#### Ejercicio
Reescriba el fragmento del extracto proporcionado, que figura más abajo, que se abre con las palabras «Estas autoras datan» y se cierra con «hoy en Occidente?», poniendo «epidemia» en lugar de «plaga».

#### Extracto proporcionado
----------------------------------------

Por supuesto, allí, en el subconsciente -masculino en este caso- no habitan solo anhelos de aniquilación contra las mujeres, o si están se quedan en meras fantasías. Porque como el reverso de la fantasía de la violación de las mujeres, que todos entendemos que no significan que realmente ellas quieran sufrir ese horror, que a un hombre le guste ver cómo se interpreta -muy notoriamente de metirijillas, por cierto- un abuso sexual,  no significa que se vaya a unir a la Manada en los San Fermines, como se dice textualmente en este libro. 
Por otro lado, Iglesias y Zein sufren de lo que Clément Rosset llamaba la “mística de la autenticidad”: para ellas la pornografía es un imperio de la falsedad que ha invadido nuestras vidas íntimas. Quieren liberarnos, ya que sin él seremos libres, prístinos, más auténticos. De hecho, en su glosario final definen el porno como: “Epidemia que se desató en Estados Unidos, en la década de los setenta (…) Daño que se ha expandido en forma intensa e indiscriminada entre la población mundial, afectando especialmente a los nacidos en los últimos 30 años”.
Lo que nos lleva a preguntarnos qué había antes de la mentada epidemia. Por lo general, todos estos místicos que creen que vivimos en el peor de los mundos posibles, que en otras calendas todo era autenticidad y promisión, no son capaces de describir qué había antes de tan abismal decadencia.
Estas autoras datan en treinta años el inicio de la plaga y localizan al paciente cero en Estados Unidos. Perfecto, ¿acaso eran más sanos hace medio siglo, cuando una chica que aleatoriamente era etiquetada como “puta” en su pueblo ya quedaba condenada para siempre, o ahora, en que cualquiera puede subir a la red sus selfies en pelota sin que le pase nada?¿La gente es más libre en China, donde internet está capado por el gobierno y es imposible ver porno, o en Estados Unidos, donde es de libre producción y visionado? ¿Tras miles de años de represión sexual los “pornonativos” no son la primera generación que ha podido elegir con quién y cómo tiene relaciones sexuales?¿Cuándo ha habido en la historia de la humanidad, desde las cavernas, y en cualquier rincón del globo, una sociedad más libre sexualmente hablando que hoy en Occidente?

----------------------------------------

#### Información suministrada
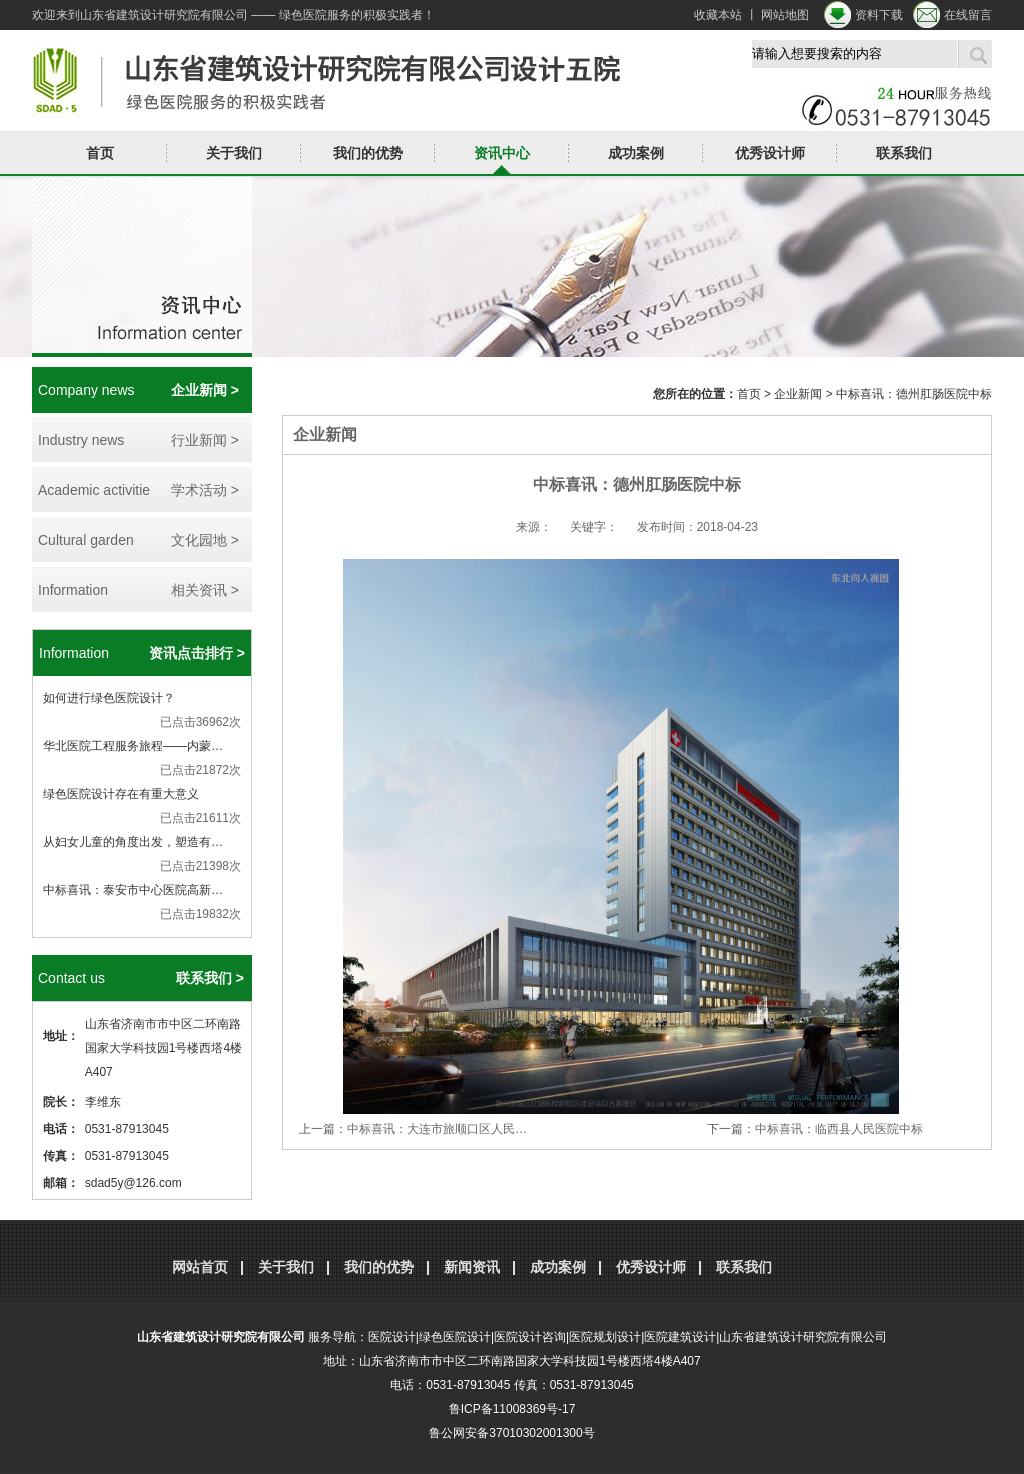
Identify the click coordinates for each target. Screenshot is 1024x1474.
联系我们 (904, 153)
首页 (100, 153)
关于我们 (234, 153)
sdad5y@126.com (133, 1183)
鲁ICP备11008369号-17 (512, 1409)
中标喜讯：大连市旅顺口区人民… (437, 1129)
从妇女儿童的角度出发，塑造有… (133, 842)
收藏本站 (718, 15)
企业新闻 (798, 394)
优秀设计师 (770, 153)
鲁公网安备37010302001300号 (511, 1433)
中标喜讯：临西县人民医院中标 (839, 1129)
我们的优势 (368, 153)
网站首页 (200, 1267)
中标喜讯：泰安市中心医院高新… (133, 890)
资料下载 (879, 15)
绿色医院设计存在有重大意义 (121, 794)
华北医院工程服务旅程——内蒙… (133, 746)
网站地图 (785, 15)
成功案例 (636, 153)
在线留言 (968, 15)
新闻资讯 (472, 1267)
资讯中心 (502, 153)
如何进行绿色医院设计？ (109, 698)
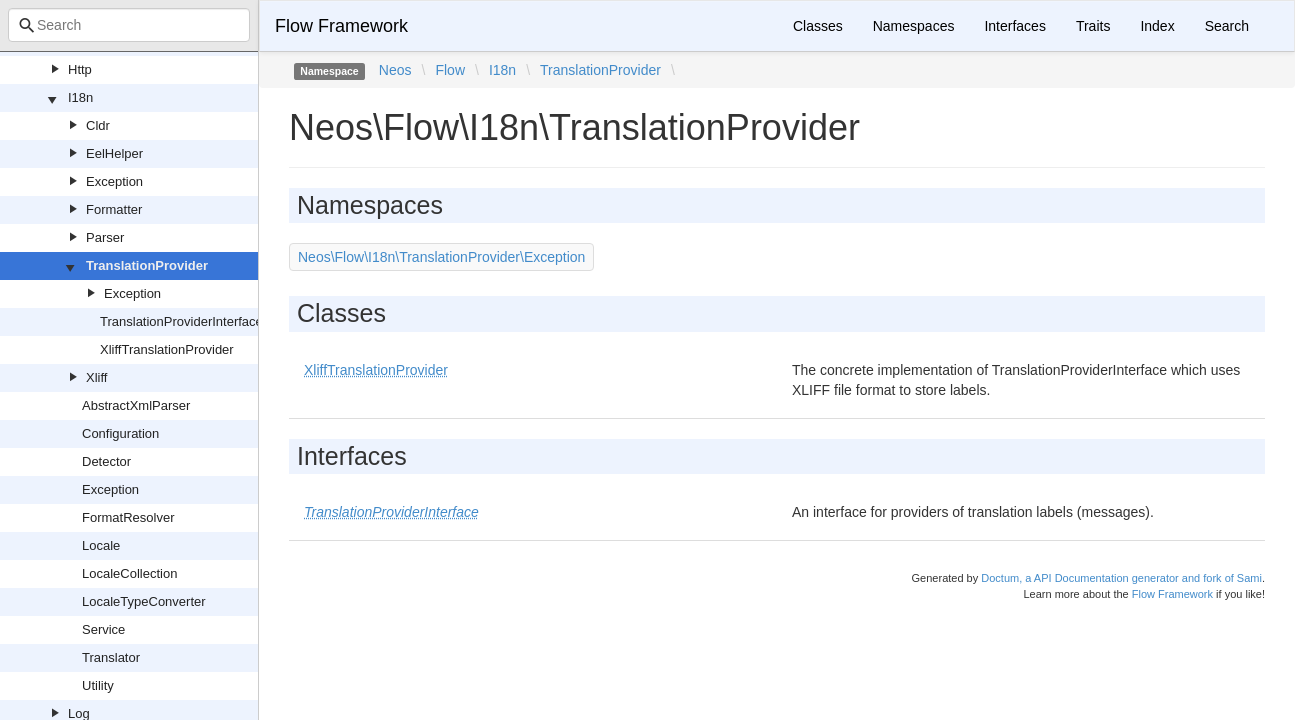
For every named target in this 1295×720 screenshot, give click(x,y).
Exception (114, 181)
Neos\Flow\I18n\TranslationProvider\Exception (441, 257)
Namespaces (914, 26)
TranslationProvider (147, 265)
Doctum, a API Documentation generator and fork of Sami (1121, 578)
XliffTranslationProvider (167, 349)
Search (1227, 26)
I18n (80, 97)
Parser (105, 237)
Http (80, 69)
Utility (98, 685)
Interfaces (1014, 26)
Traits (1093, 26)
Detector (106, 461)
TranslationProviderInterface (181, 321)
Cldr (98, 125)
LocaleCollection (129, 573)
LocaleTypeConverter (144, 601)
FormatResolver (128, 517)
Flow (450, 70)
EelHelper (114, 153)
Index (1157, 26)
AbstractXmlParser (136, 405)
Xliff (96, 377)
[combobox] (129, 25)
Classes (818, 26)
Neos (395, 70)
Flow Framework (341, 26)
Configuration (120, 433)
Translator (111, 657)
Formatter (114, 209)
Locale (101, 545)
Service (103, 629)
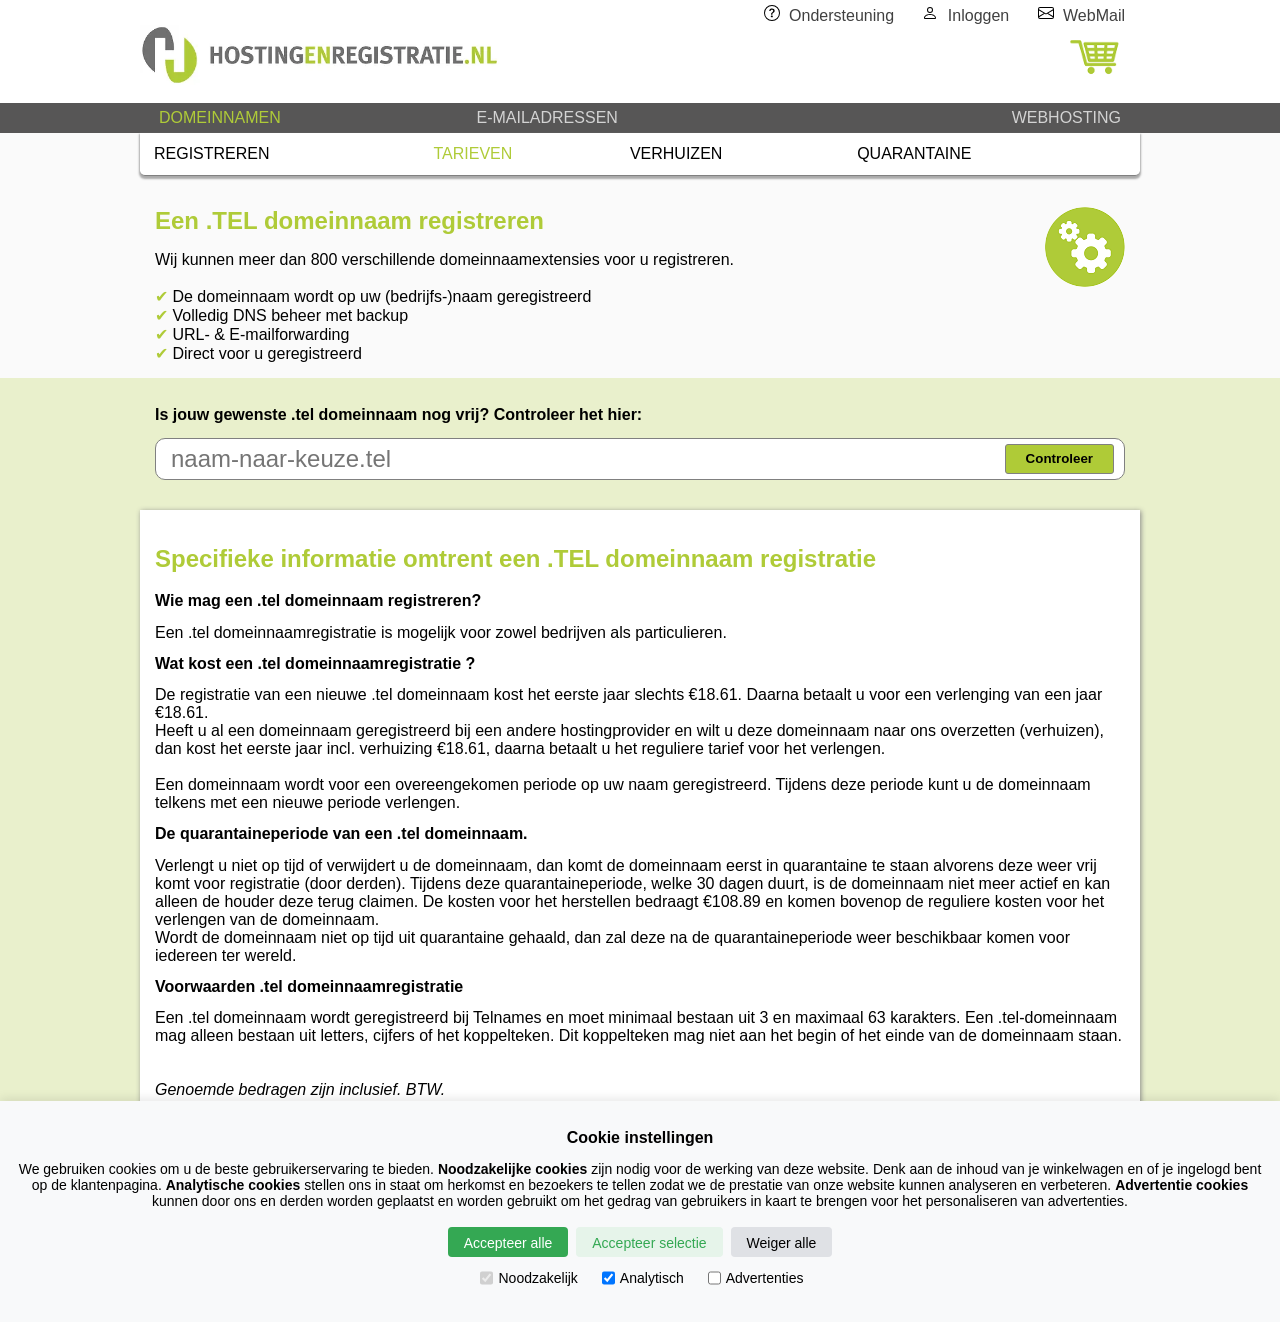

----------------------------------------

#### Resultado
Estas autoras datan en treinta años el inicio de la epidemia y localizan al paciente cero en Estados Unidos. Perfecto, ¿acaso eran más sanos hace medio siglo, cuando una chica que aleatoriamente era etiquetada como “puta” en su pueblo ya quedaba condenada para siempre, o ahora, en que cualquiera puede subir a la red sus selfies en pelota sin que le pase nada?¿La gente es más libre en China, donde internet está capado por el gobierno y es imposible ver porno, o en Estados Unidos, donde es de libre producción y visionado? ¿Tras miles de años de represión sexual los “pornonativos” no son la primera generación que ha podido elegir con quién y cómo tiene relaciones sexuales?¿Cuándo ha habido en la historia de la humanidad, desde las cavernas, y en cualquier rincón del globo, una sociedad más libre sexualmente hablando que hoy en Occidente?